Wing Commander George Walton Holden, (1913 – 16 September 1943) was a British aviator and a pilot in RAF Bomber Command during the Second World War. He was briefly commander of No. 617 Squadron RAF—"The Dam Busters"—before his death.

==Biography==
Born in 1913 in Oldham, he was the son of Frederick Charles Holden and Beatrice Holden. He was educated at Ashburton Grammar School, and enlisted in the Royal Air Force (RAF) in 1934.

Commissioned in 1941 with the service number 103484, Holden served with No. 102 Squadron RAF.

He was awarded a Distinguished Flying Cross (DFC) on 2 September 1941 while with No. 35 Squadron RAF and a Bar to his DFC on 12 February 1943. A Distinguished Service Order followed on 11 June 1943.

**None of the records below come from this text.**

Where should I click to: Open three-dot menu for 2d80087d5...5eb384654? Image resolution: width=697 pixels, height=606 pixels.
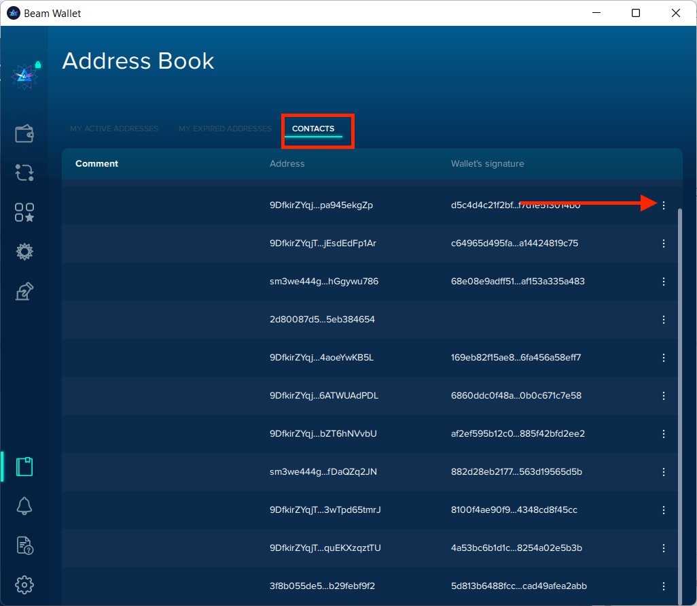click(664, 320)
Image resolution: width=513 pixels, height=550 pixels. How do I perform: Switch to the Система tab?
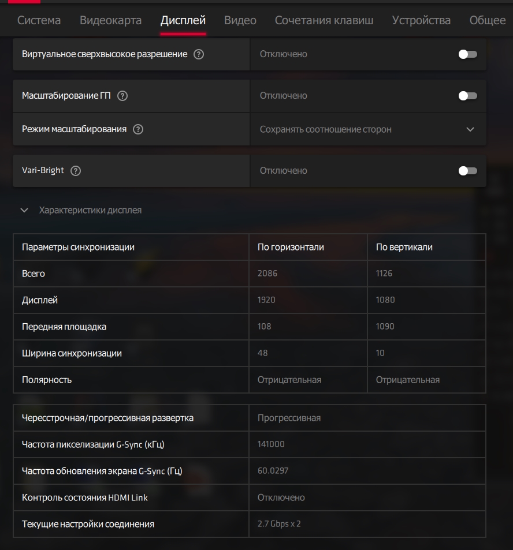pyautogui.click(x=39, y=21)
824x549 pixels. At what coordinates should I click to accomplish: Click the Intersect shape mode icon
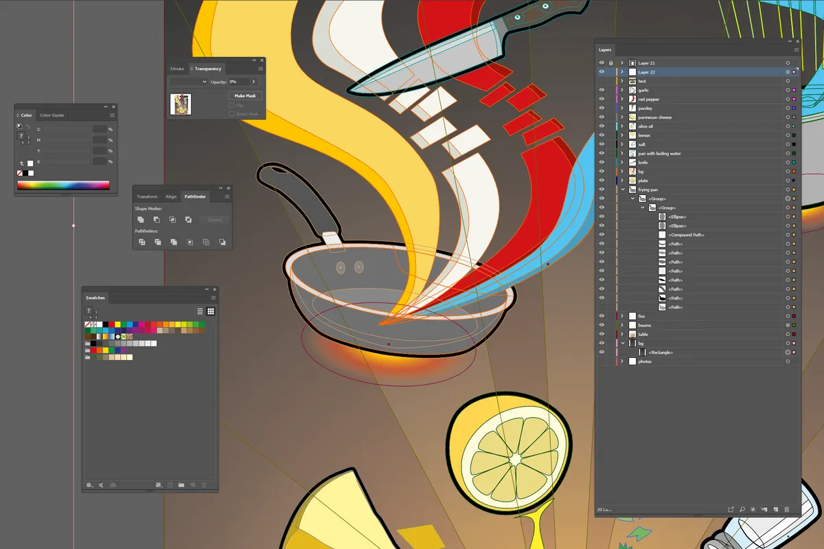172,219
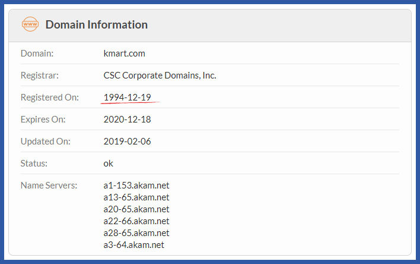Screen dimensions: 420x264
Task: Click the Name Servers: field label
Action: coord(49,186)
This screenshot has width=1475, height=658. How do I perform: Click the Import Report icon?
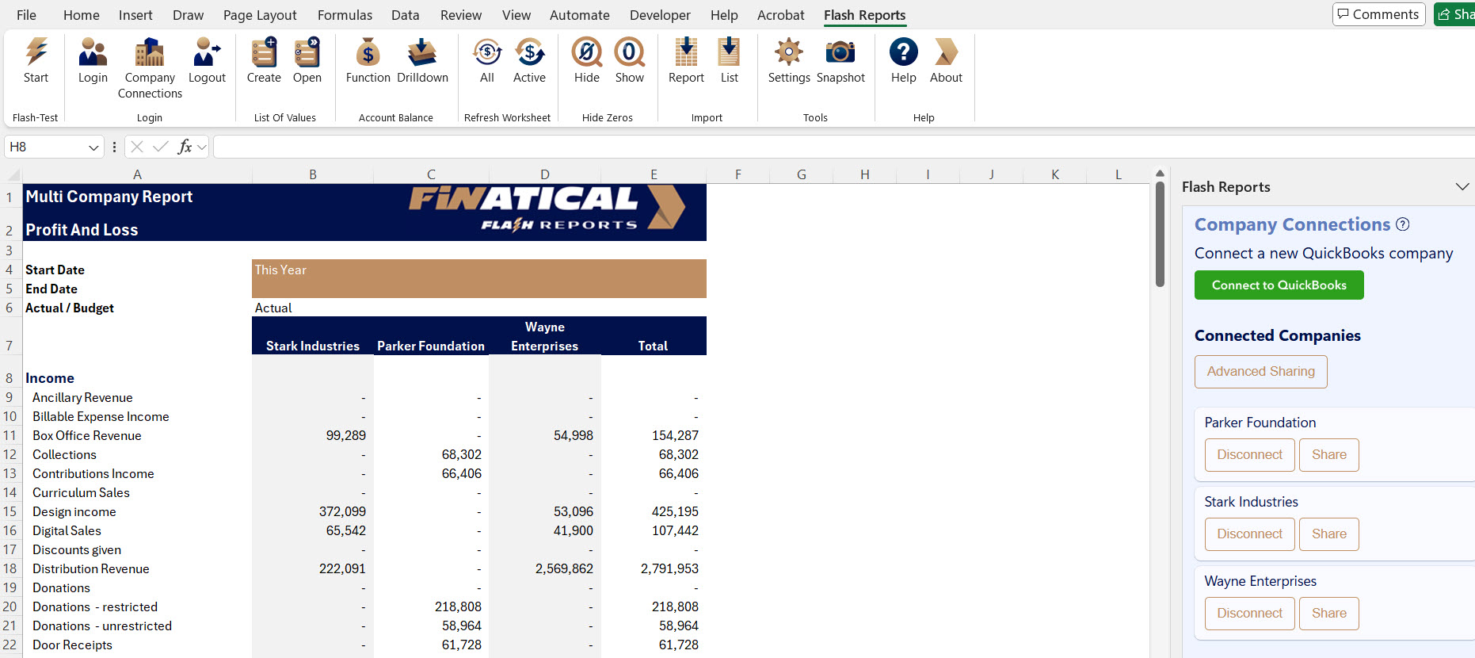coord(686,52)
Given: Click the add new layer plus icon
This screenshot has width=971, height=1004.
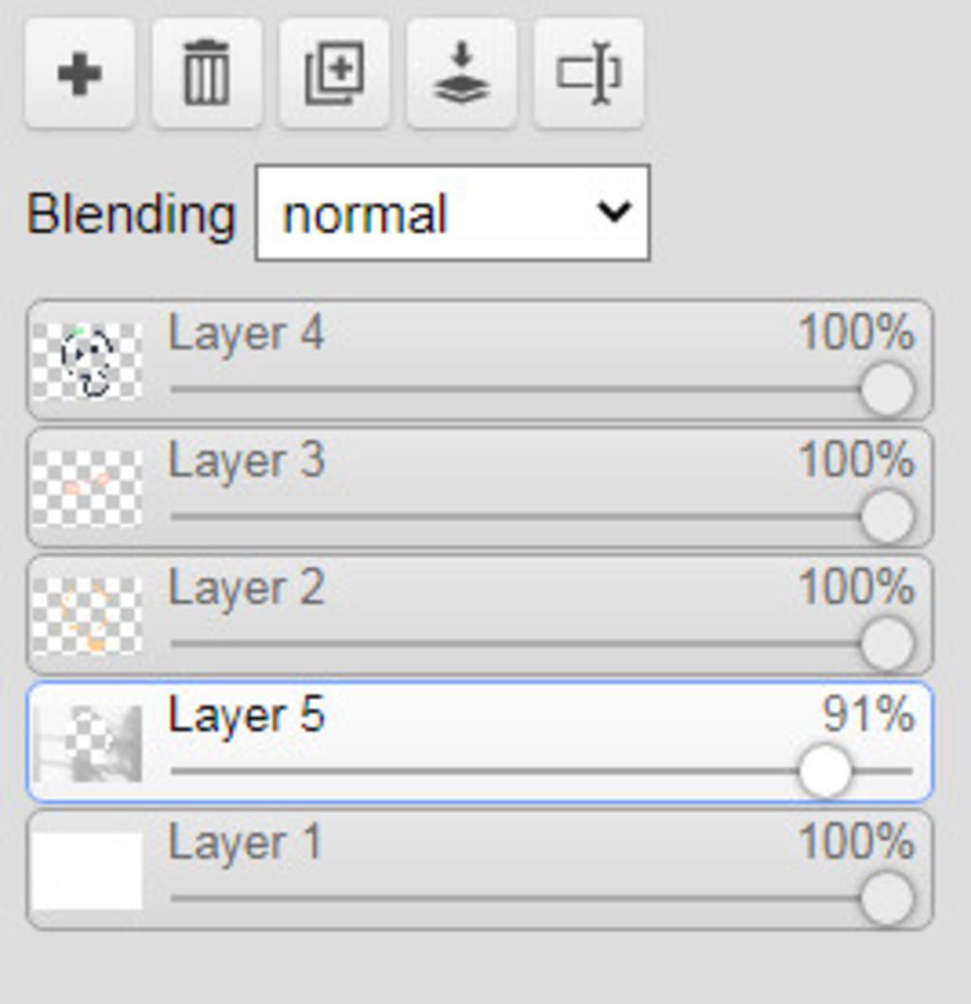Looking at the screenshot, I should [x=80, y=74].
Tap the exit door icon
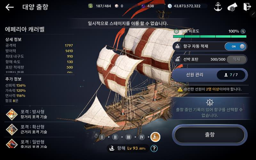 (247, 7)
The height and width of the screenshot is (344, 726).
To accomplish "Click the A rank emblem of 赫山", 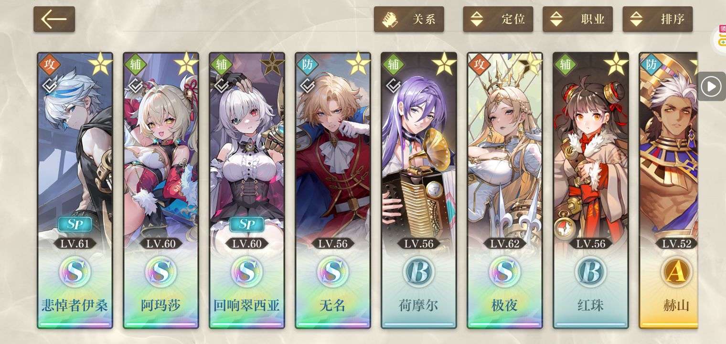I will [x=677, y=272].
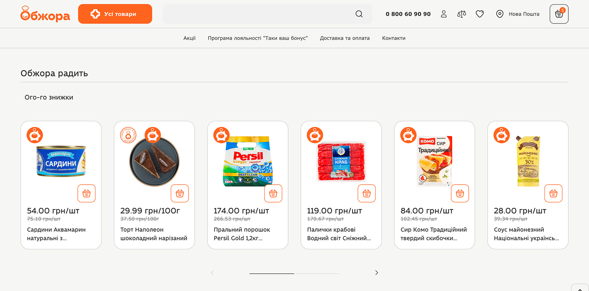Add Соус майонезний to the cart
The height and width of the screenshot is (291, 589).
(x=553, y=193)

After the Dams raid, Guy Gibson was awarded the Victoria Cross and was retired from flying duties. Holden was brought in to command No. 617 Squadron RAF.

Holden only took part in 4 operations with No. 617 Squadron as he was killed during Operation Garlic, a failed raid on the Dortmund-Ems Canal. Four of Gibson's crew from Operation Chastise (Deering, Hutchison, Spafford and Taerum) were with Holden and all perished. He is buried in the Reichswald Forest War Cemetery in Germany.